The logo doesn't even say "Columbus" on it, which is a problem for a club searching for ways to connect with a city still aiming for big-league status.
"We don't want to have to attach the "OH" after "Columbus" when we're mentioned in the paper," Precourt said, adding that he can "guarantee" that the city will be represented somehow in the club's branding going forward.
"The name and the colors are great," he said. "The crest, it's one of my highest priorities. Man, it's one of my obsessions. When I go to the league office and look on the wall and see the different logos, I want ours to be really relevant and local and contemporary."
As for the quality of the men wearing that new crest, that's something Precourt won't be able to affect as easily. The club has continued to lift trophies at the reserve and youth level but the senior side hasn't advanced past the opening round of the MLS Cup playoffs since winning it all in 2008. At 8-11-5, Columbus currently is in eighth place in the Eastern Conference and in danger of missing the postseason for the second-straight year.
The Hunts, who still own FC Dallas, put loyalty and stability first. Warzycha played for the Crew at the club's inception, retired as a member of the team, and now is in his fifth year as head coach. Bliss, also a former Crew player, is in his sixth year as technical director. Their contracts expire at the end of this season.
"We'll be evaluating. We're already evaluating. I understand that changes might be necessary," Precourt said. "We are asking around about who might be able to give us a good third-party evaluation, and we have a shortlist of folks. That's something we're focused on, getting a third-party perspective on the style of play, the roster, our coaching staff, our technical staff."
He lauded both Warzycha and Bliss for their contributions, which include the 2009 Supporters Shield, a run to the 2010 U.S. Open Cup final and two consecutive trips to the CONCACAF Champions League quarterfinals. The Crew's academy has produced U.S. Youth Soccer national titlists and five homegrown professionals. But Precourt didn't spend nearly $70 million to settle for that.
"We're not getting into this for any other reason than to be one of the best teams on the field, year in and year out. We want a culture of consistent winning, playoffs and hopefully win a championship or two," he said. "I'm not the type of person who' s just going to spend our way into success though. We want to build our organization the right way over time, making patient, long-range decisions. I would imagine that the Crew are going to become more competitive (with player signings). Federico Higuaín is our only DP right now and I'd like to get a little more aggressive in building out our roster and fielding high-quality talent. Are we going to be competing with the Galaxy, New York and Seattle? I wouldn't expect that."
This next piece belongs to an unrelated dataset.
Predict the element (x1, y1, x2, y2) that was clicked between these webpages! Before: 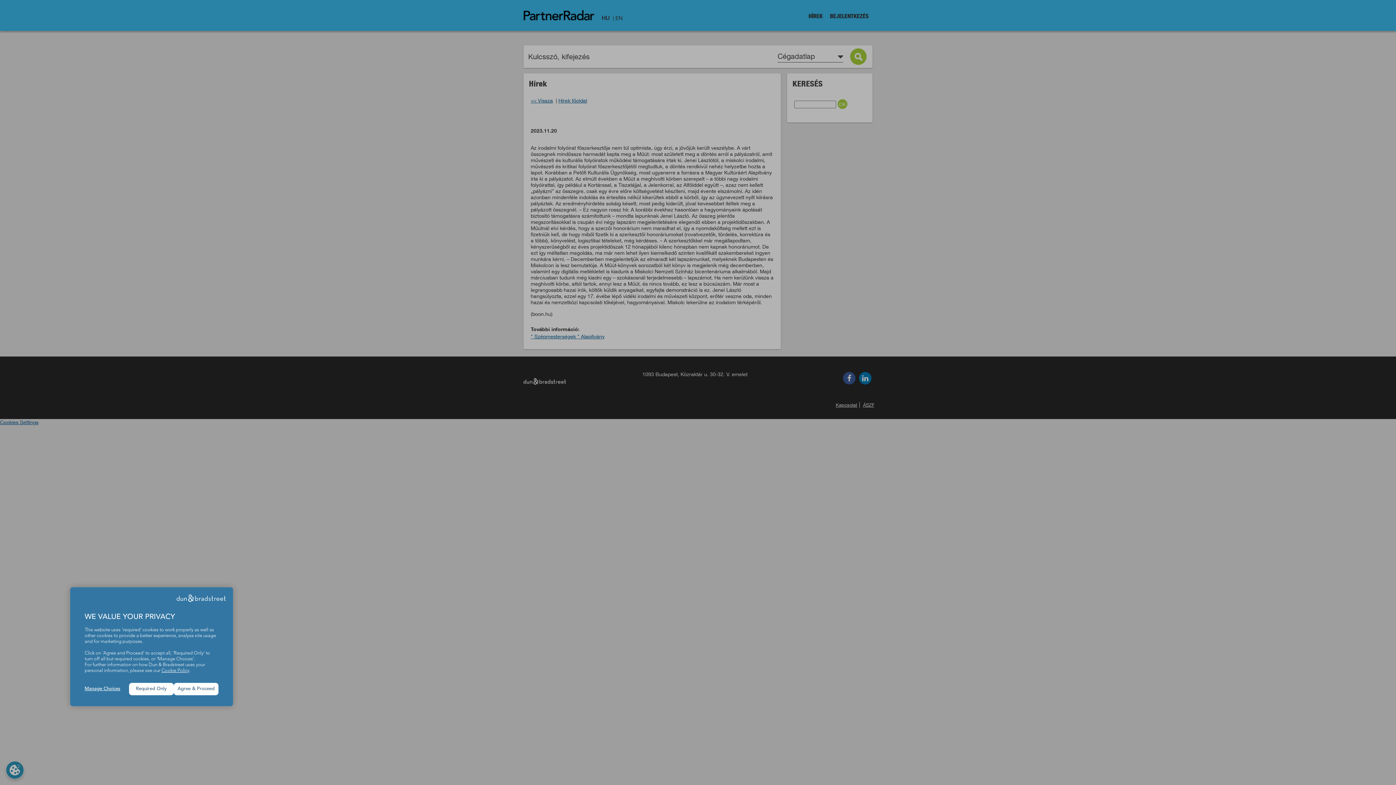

According to the most recent figures released by the MLS Players Union, the Crew's average base salary is the fourth-lowest in the league.
A "little more aggressive" probably sounds great to Crew supporters, who surely understand that a club doesn't have to drop millions on a single player to compete in today's MLS. Sporting Kansas City, Real Salt Lake, the Portland Timbers and the Houston Dynamo all spend to within $400,000 of Columbus. A second designated player and a few smart raises could make all the difference in the Crew's quest for relevance.
"We have to have the right attitude and embrace it and say, (Precourt) is an opportunity to have a fresh set of eyes on what we're doing," McCullers said. "So I think everybody's looking at it that way. We're open to change. We're open to looking at things in a different way...It can be disconcerting and a little scary, but in the end it gets your blood flowing and the adrenaline pumps and then you see the opportunities that come with change and that gets very exciting."
Adrenaline. Excitement. These are not the qualities associated with "America's Hardest Working Team", despite its past success. But Precourt is betting big that perceptions can change. Those tired old construction workers now have an ambitious new foreman.